Reference: https://gemfury.com/stream/python:scikit-learn/-/content/metrics/cluster/supervised.py

**homogeneity_score**:
A clustering result satisfies homogeneity if all of its clusters contain only data points which are members of a single class.
- Perfect labelings are homogeneous
```python
homogeneity_score([0, 0, 1, 1], [1, 1, 0, 0]) --> 1.0
```
- Non-perfect labelings that further split classes into more clusters can be perfectly homogeneous
```python
homogeneity_score([0, 0, 1, 1], [0, 1, 2, 3]) --> 1.000000
```
- Clusters that include samples from different classes do not make for an homogeneous labeling
```python
homogeneity_score([0, 0, 1, 1], [0, 1, 0, 1]) --> 0.0...
```
***

**completeness_score**:
A clustering result satisfies completeness if all the data points that are members of a given class are elements of the same cluster.
- Perfect labelings are complete
- Non-perfect labelings that assign all classes members to the same clusters are still complete
```python 
completeness_score([0, 0, 1, 1], [0, 0, 0, 0]) --> 1.0 
completeness_score([0, 1, 2, 3], [0, 0, 1, 1]) --> 0.999...
```
- If classes members are split across different clusters, the assignment cannot be complete
```python
completeness_score([0, 0, 1, 1], [0, 1, 0, 1]) --> 0.0
```
***

**mutual_info_score**:
Mutual Information between two clusterings.
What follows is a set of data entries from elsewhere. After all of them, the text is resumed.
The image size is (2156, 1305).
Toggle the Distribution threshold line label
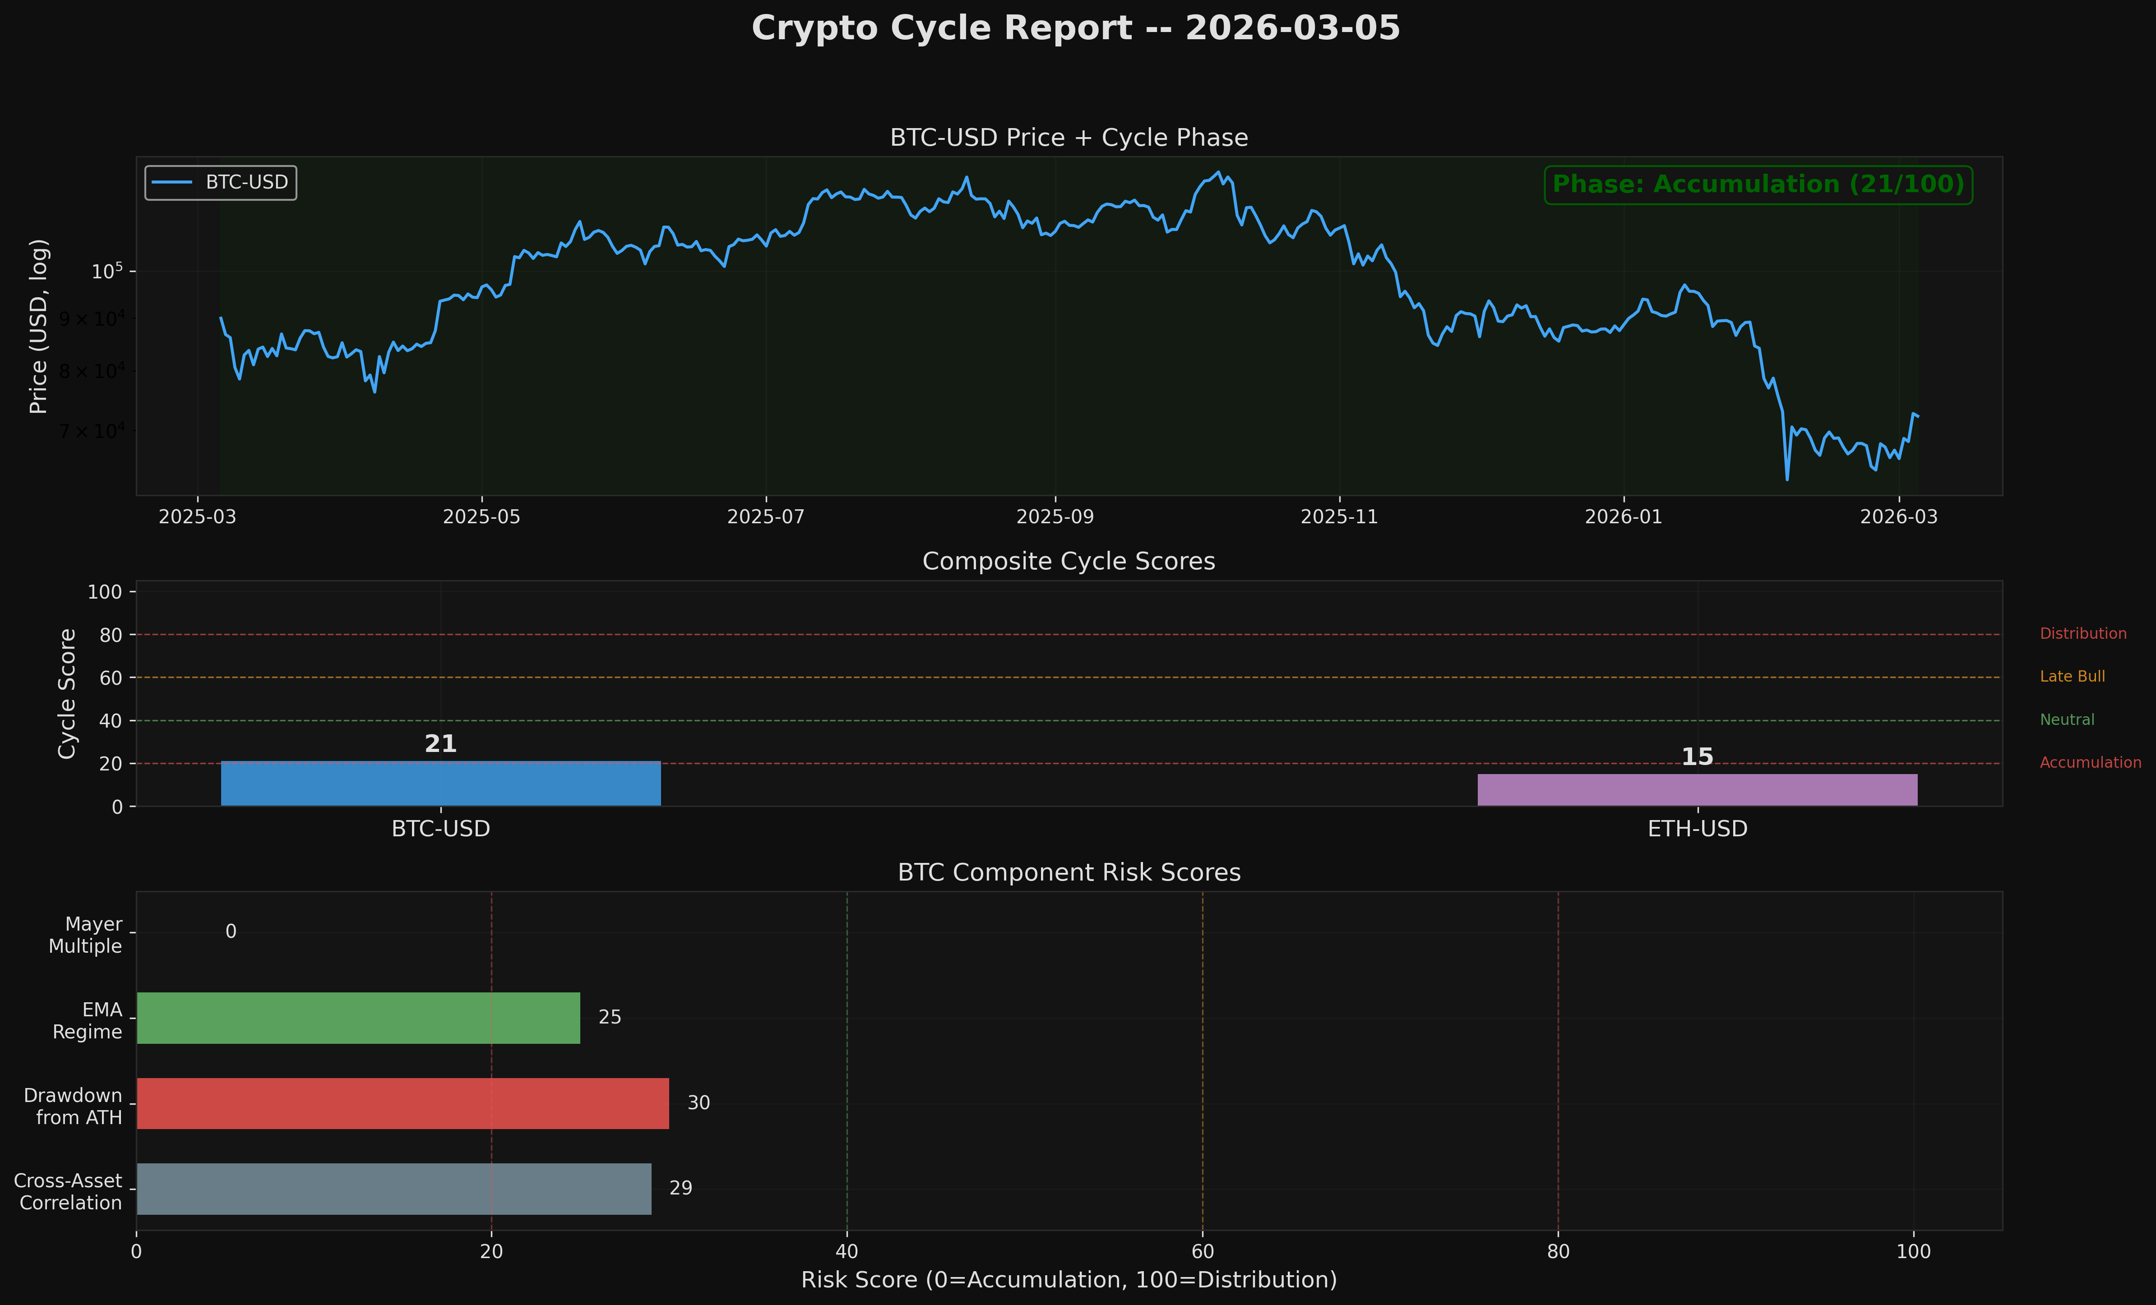coord(2083,632)
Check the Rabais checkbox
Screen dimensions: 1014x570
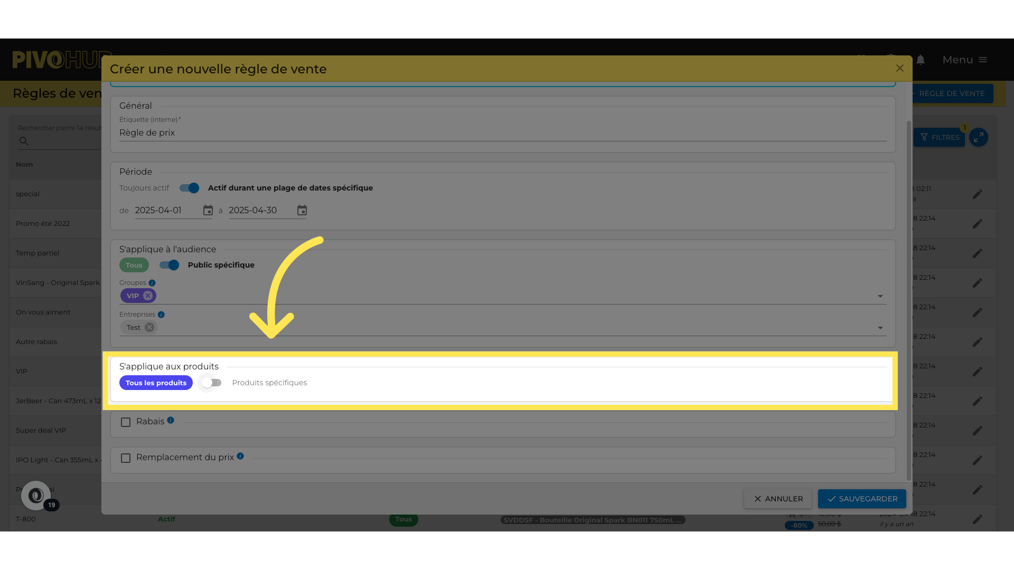(x=126, y=422)
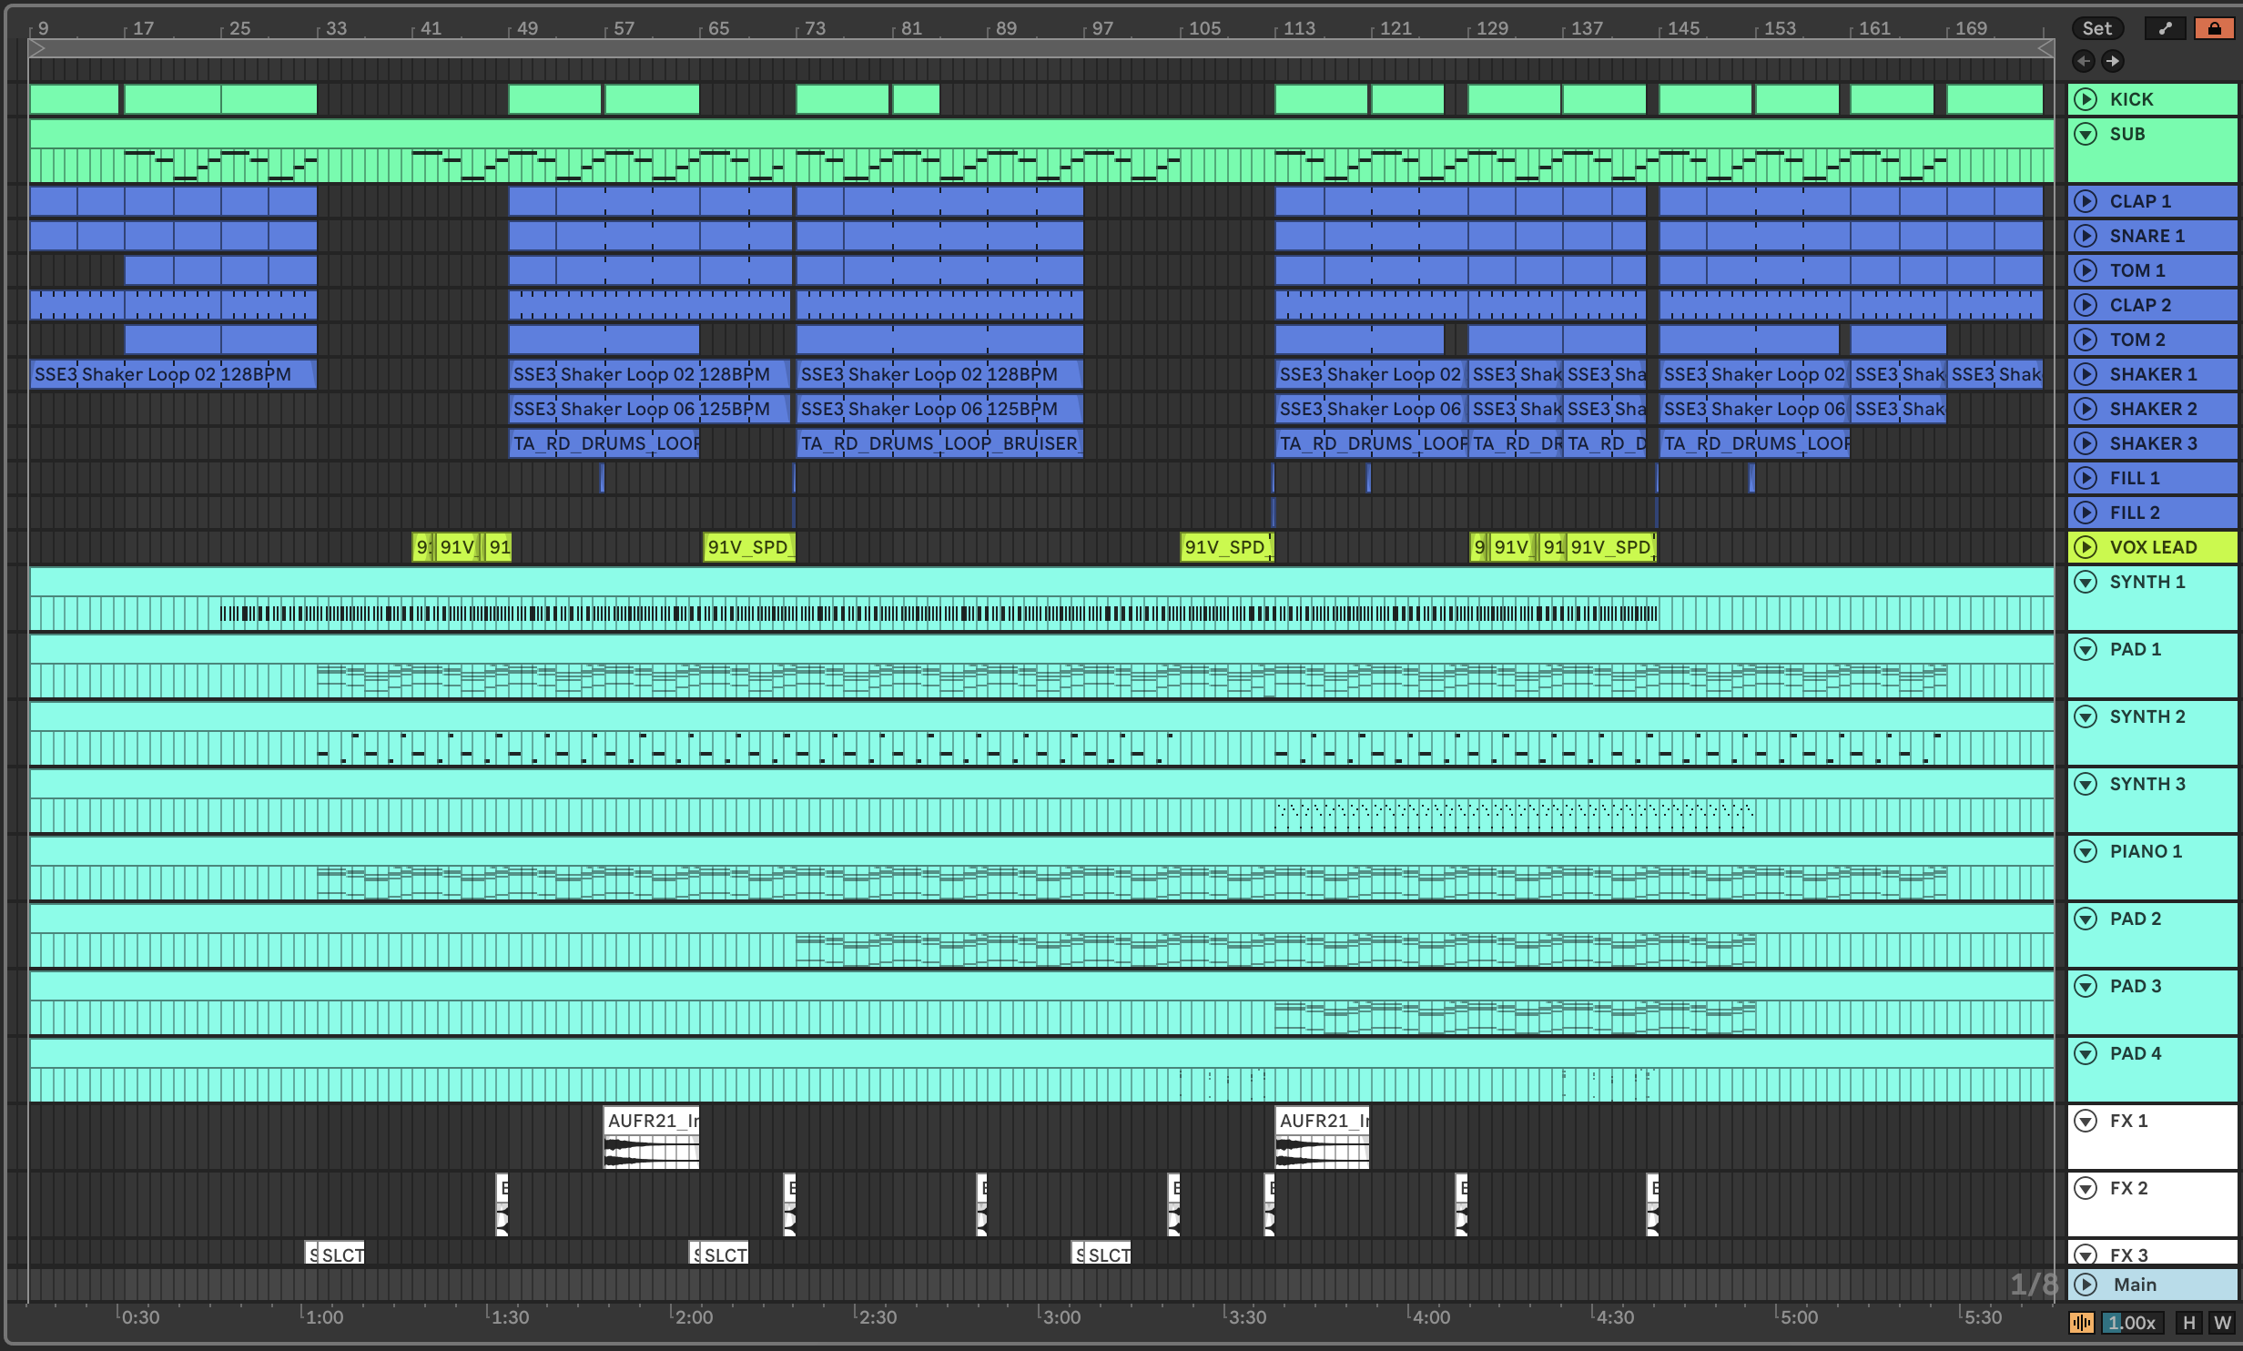This screenshot has width=2243, height=1351.
Task: Unfold the VOX LEAD track
Action: (2086, 547)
The Mutual Information is a measure of the similarity between two labels of the same data. Where ${|U_i|}$ is the number of the samples in cluster $U_i$ and ${|V_j|}$ is the number of the samples in cluster $V_j$, the Mutual Information between clusterings U and V is given as:

<center> 
    $MI(U,V)=\sum_{i=1}^{|U|} \sum_{j=1}^{|V|} \frac{|U_i\cap V_j|}{N}\log\frac{N|U_i \cap V_j|}{|U_i||V_j|}$ 
</center>

This metric is furthermore symmetric: switching ``label_true`` with ``label_pred`` will return the same score value. This can be useful to measure the agreement of two independent label assignments strategies on the same dataset when the real ground truth is not known.
    
***

**contingency_matrix:**
Matrix C such that $C_{i,j}$ is the number of samples in true class i and in predicted class j. 

***

**v_measure_score**:
harmonic mean between homogeneity and completeness:
<center>
$v = (1 + beta) * homogeneity * completeness / (beta * homogeneity + completeness)$
</center>

- Perfect labelings are both homogeneous and complete, hence have score 1.0
```python
v_measure_score([0, 0, 1, 1], [1, 1, 0, 0]) --> 1.0
```

- Labelings that assign all classes members to the same clusters are complete be not homogeneous, hence penalized
```python
v_measure_score([0, 0, 1, 2], [0, 0, 1, 1]) --> 0.8...
v_measure_score([0, 1, 2, 3], [0, 0, 1, 1]) --> 0.66...
```

- Labelings that have pure clusters with members coming from the same classes are homogeneous but un-necessary splits harms completeness and thus penalize V-measure as well
```python
v_measure_score([0, 0, 1, 1], [0, 1, 2, 3]) --> 0.66...
```

- If classes members are completely split across different clusters, the assignment is totally incomplete, hence the V-Measure is null
```python
v_measure_score([0, 0, 0, 0], [0, 1, 2, 3]) --> 0.0...
```

- Clusters that include samples from totally different classes totally destroy the homogeneity of the labeling
```python
v_measure_score([0, 0, 1, 1], [0, 0, 0, 0]) --> 0.0...
```

***

**adjusted_rand_score**:
The Rand Index computes a similarity measure between two clusterings by considering all pairs of samples and counting pairs that are assigned in the same or different clusters in the predicted and true clusterings.
The raw RI score is then “adjusted for chance” into the ARI score using the following scheme:
<center>
$ARI = (RI - Expected\_RI) / (max(RI) - Expected\_RI)$
</center>

- Labelings that assign all classes members to the same clusters are complete be not always pure, hence penalized
```python
adjusted_rand_score([0, 0, 1, 2], [0, 0, 1, 1]) --> 0.57...
```
- ARI is symmetric, so labelings that have pure clusters with members coming from the same classes but unnecessary splits are penalized
```python
adjusted_rand_score([0, 0, 1, 1], [0, 0, 1, 2]) --> 0.57...
```
- If classes members are completely split across different clusters, the assignment is totally incomplete, hence the ARI is very low
```python
adjusted_rand_score([0, 0, 0, 0], [0, 1, 2, 3]) --> 0.0
```